# script runs fine on different machine)
Вопрос:
У меня есть CNN, который я могу обучать на своем локальном настольном компьютере (теоретически; т. Е. С размером пакета 1 и в течение очень долгого времени). Однако, когда я запускаю тот же код на другой машине, я получаю некоторые странные (?) Ошибки. Фактически, предыдущие версии скрипта действительно выполнялись, и ошибка указывает на функцию, которую, как мне кажется, я не менял с момента последнего корректного запуска скрипта на сервере.
Я думаю, что исходная ошибка, ответственная за остановку, заключается в следующем:
Unable to locate the source code of <function load_image_train at 0x14f2f6d0b820>.
Функция load_image_train
представляет собой загрузчик обучающих изображений, который я получил с этого сайта.

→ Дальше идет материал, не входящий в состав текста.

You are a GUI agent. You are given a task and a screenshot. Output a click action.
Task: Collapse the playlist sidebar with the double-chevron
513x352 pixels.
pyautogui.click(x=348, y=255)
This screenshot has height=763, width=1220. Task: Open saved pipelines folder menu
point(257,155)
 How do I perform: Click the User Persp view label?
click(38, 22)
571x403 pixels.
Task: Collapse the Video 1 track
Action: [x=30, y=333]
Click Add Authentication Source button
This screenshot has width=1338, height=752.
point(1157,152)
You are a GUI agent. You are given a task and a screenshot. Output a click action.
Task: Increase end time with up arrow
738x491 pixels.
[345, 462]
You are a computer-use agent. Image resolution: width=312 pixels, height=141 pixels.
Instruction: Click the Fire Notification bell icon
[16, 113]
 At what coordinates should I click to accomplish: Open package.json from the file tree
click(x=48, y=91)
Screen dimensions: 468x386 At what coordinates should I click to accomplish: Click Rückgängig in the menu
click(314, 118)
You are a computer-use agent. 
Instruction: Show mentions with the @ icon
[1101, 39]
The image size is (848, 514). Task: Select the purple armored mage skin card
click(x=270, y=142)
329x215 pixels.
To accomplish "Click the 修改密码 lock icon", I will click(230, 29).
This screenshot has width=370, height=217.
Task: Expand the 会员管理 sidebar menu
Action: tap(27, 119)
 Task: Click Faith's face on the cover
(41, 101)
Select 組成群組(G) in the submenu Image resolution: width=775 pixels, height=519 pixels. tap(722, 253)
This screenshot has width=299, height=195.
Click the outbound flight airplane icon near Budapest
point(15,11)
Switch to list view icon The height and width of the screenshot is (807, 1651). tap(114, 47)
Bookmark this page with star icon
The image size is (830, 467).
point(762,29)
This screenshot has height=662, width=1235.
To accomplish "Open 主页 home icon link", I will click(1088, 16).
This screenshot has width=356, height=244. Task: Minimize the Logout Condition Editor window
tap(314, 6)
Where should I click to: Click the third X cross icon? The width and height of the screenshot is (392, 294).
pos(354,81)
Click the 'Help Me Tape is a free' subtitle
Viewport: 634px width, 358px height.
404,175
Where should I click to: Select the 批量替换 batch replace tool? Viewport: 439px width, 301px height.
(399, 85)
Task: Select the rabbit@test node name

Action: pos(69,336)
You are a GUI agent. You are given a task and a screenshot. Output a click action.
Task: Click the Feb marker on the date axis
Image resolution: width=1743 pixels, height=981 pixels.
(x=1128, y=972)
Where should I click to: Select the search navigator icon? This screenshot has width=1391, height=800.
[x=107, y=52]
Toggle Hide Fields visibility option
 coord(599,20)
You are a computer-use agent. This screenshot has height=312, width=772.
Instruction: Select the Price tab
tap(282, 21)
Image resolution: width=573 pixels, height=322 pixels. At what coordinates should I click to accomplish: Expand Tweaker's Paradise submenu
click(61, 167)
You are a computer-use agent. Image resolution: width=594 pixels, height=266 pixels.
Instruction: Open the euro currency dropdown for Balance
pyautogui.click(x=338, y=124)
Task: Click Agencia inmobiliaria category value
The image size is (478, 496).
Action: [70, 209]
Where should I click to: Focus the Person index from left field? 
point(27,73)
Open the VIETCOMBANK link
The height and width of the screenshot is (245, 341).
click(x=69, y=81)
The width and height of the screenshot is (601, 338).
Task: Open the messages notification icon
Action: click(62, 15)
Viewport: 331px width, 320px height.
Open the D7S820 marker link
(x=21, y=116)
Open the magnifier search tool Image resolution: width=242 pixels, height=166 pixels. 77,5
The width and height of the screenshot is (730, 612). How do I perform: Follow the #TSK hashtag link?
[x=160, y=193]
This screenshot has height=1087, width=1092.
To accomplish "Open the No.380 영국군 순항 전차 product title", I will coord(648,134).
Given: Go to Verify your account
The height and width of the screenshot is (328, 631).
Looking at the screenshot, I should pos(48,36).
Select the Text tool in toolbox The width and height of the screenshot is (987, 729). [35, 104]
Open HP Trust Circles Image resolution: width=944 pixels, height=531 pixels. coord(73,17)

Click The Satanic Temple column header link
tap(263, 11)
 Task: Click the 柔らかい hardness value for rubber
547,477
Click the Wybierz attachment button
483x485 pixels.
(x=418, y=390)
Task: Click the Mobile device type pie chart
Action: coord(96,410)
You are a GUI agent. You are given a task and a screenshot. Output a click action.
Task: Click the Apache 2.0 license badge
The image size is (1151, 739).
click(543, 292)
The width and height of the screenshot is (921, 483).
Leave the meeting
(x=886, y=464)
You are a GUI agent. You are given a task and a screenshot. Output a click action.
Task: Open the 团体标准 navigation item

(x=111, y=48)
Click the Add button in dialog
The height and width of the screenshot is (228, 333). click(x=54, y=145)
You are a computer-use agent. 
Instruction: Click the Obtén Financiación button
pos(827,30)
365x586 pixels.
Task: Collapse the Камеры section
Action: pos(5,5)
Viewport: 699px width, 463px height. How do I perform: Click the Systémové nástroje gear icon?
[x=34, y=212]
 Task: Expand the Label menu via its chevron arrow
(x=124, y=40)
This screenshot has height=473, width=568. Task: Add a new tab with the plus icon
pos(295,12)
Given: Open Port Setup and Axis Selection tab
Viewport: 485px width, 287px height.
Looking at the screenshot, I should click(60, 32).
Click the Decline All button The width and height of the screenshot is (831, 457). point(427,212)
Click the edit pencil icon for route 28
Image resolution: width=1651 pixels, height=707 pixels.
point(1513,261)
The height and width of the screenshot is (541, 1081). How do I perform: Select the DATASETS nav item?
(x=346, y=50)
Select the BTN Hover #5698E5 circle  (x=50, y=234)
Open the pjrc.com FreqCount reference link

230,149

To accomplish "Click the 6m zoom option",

Он определяется в скрипте следующим образом:
@tf.function
def load_image_train(datapoint: dict) -> tuple:
input_image = tf.image.resize(datapoint['image'], (IMG_SIZE, IMG_SIZE))
input_mask = tf.image.resize(datapoint['segmentation_mask'], (IMG_SIZE, IMG_SIZE))
if tf.random.uniform(()) > 0.5:
input_image = tf.image.flip_left_right(input_image)
input_mask = tf.image.flip_left_right(input_mask)
input_image, input_mask = normalize(input_image, input_mask)
return input_image, input_mask
Итак, в чем же здесь проблема и почему она работает на одной машине, но не на другой?
Полный вывод выполнения (системная информация и ошибки):
Running on Linux 4.18.0-193.65.2.el8_2.x86_64.
Python version: 3.8.0 (default, Mar 9 2020, 18:02:46)
[GCC 8.3.1 20191121 (Red Hat 8.3.1-5)]
Tensorflow version: 2.6.0
UTC time (start): 2021-10-28 07:58:46.099075
Local time (start): 2021-10-28 09:58:50.733831
N GPUs available: 4
2021-10-28 09:58:53.298641: I tensorflow/core/platform/cpu_feature_guard.cc:142] This TensorFlow binary is optimized with oneAPI Deep Neural Network Library (oneDNN) to use the following CPU instructions in performance-critical operations: AVX2 AVX512F FMA
To enable them in other operations, rebuild TensorFlow with the appropriate compiler flags.
2021-10-28 09:58:55.358312: I tensorflow/core/common_runtime/gpu/gpu_device.cc:1510] Created device /job:localhost/replica:0/task:0/device:GPU:0 with 30988 MB memory: -> device: 0, name: Tesla V100-SXM2-32GB, pci bus id: 0000:3b:00.0, compute capability: 7.0
2021-10-28 09:58:55.360055: I tensorflow/core/common_runtime/gpu/gpu_device.cc:1510] Created device /job:localhost/replica:0/task:0/device:GPU:1 with 30988 MB memory: -> device: 1, name: Tesla V100-SXM2-32GB, pci bus id: 0000:89:00.0, compute capability: 7.0
2021-10-28 09:58:55.361619: I tensorflow/core/common_runtime/gpu/gpu_device.cc:1510] Created device /job:localhost/replica:0/task:0/device:GPU:2 with 30988 MB memory: -> device: 2, name: Tesla V100-SXM2-32GB, pci bus id: 0000:8a:00.0, compute capability: 7.0
2021-10-28 09:58:55.363165: I tensorflow/core/common_runtime/gpu/gpu_device.cc:1510] Created device /job:localhost/replica:0/task:0/device:GPU:3 with 30988 MB memory: -> device: 3, name: Tesla V100-SXM2-32GB, pci bus id: 0000:b2:00.0, compute capability: 7.0
WARNING:tensorflow:AutoGraph could not transform <function parse_image at 0x14f2f76173a0> and will run it as-is.
Please report this to the TensorFlow team. When filing the bug, set the verbosity to 10 (on Linux, `export AUTOGRAPH_VERBOSITY=10`) and attach the entire output.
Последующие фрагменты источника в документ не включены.